I am usually in bed by 9:30 or 10:00. I'm praying that I don't ever get a baby that stays up until midnight.







: I think I would go insane.

My 9.5 month old goes to bed by 7, so I don't think an 8:00 bedtime is out of line. Of course, 6 am is sleeping late (really late...he's usually up at 5:15), so that's your trade-off.

edited to add: this is what time he's gone to bed since like 8 weeks old. It's just him. We didn't do anything special to get an early sleeper. We do wake him at 5:45 if he's not already awake, though, (even though that's rare), cause he deserves to be able to spend time with his daddy in the morning.


----------



## beana's mommy (Feb 16, 2006)

I don't know if it's normal or not, nor do I care!
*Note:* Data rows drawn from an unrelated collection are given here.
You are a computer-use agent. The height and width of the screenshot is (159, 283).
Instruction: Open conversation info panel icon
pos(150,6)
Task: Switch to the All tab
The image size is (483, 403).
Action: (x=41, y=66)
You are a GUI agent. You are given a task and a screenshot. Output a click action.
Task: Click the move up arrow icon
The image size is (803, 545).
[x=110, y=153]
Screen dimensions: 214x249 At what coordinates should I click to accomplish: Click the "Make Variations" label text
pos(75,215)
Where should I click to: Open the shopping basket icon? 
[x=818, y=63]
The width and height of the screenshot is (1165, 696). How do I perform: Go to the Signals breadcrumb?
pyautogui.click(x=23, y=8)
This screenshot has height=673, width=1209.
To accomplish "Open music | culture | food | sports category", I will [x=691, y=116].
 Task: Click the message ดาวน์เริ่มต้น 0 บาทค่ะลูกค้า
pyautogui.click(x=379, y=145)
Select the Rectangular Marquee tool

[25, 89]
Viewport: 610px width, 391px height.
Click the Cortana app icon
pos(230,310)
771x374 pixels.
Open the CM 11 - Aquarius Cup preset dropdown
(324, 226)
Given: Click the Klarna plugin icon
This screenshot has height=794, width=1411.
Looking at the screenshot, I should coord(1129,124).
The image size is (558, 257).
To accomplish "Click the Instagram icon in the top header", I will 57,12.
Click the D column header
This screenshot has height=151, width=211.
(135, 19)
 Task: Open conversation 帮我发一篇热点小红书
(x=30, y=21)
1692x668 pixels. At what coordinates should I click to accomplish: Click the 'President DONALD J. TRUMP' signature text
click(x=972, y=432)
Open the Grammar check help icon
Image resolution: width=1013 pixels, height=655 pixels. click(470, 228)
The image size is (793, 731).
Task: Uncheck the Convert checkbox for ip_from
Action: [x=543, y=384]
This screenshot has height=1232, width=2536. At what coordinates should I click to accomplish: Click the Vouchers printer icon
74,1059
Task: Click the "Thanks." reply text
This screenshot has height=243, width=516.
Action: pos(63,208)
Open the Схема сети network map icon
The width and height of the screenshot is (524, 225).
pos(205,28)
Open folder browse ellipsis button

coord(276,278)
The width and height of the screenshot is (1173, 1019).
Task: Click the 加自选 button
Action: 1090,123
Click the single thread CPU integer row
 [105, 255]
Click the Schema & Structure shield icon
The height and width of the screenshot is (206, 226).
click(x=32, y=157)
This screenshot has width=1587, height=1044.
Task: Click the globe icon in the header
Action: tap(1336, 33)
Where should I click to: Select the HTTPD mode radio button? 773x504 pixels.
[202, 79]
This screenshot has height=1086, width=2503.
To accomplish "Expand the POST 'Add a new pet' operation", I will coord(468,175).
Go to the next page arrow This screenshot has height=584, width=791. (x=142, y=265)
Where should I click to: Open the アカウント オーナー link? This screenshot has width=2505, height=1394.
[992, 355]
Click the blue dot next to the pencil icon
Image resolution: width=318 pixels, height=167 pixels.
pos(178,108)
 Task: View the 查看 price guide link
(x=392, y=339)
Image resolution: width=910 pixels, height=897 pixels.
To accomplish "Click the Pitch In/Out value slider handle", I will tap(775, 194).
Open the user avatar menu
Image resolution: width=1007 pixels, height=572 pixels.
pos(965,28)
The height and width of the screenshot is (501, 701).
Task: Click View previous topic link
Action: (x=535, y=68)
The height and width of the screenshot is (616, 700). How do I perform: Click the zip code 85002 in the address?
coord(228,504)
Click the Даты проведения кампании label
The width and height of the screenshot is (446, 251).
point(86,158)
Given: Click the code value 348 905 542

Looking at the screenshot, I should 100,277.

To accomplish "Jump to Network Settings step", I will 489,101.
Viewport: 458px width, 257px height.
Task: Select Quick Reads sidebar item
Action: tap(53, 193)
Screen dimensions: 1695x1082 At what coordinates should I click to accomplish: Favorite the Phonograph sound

LOL My dd has been going to bed between 10-11 since she started having a somewhat schedule she followed. We love it. Daddy gets all that extra time after work with her, and she sleeps in more which makes me happy in the morning!

Sorry, I don't have any advice to make it earlier!


----------



## alegna (Jan 14, 2003)

Quote:


Originally Posted by *BetsyS* 
I am usually in bed by 9:30 or 10:00. I'm praying that I don't ever get a baby that stays up until midnight.







: I think I would go insane.

My 9.5 month old goes to bed by 7, so I don't think an 8:00 bedtime is out of line. Of course, 6 am is sleeping late (really late...he's usually up at 5:15), so that's your trade-off.

edited to add: this is what time he's gone to bed since like 8 weeks old. It's just him. We didn't do anything special to get an early sleeper. We do wake him at 5:45 if he's not already awake, though, (even though that's rare), cause he deserves to be able to spend time with his daddy in the morning.









and I'd jump off a cliff if she got up at 5:45, never MIND 5:15. Ack.

-Angela


----------



## hipumpkins (Jul 25, 2003)

I definetly prefer the " sleeping in" instead of "going to bed earlier" routine.
Until my DD gave up napping just after turning 2 she was up later in the night..probably well after 9. Once she gave up naps she was asleep by 7:30-8 every night and she slept for 13 hours. It was awesome.


----------



## vermontgirl (Aug 15, 2006)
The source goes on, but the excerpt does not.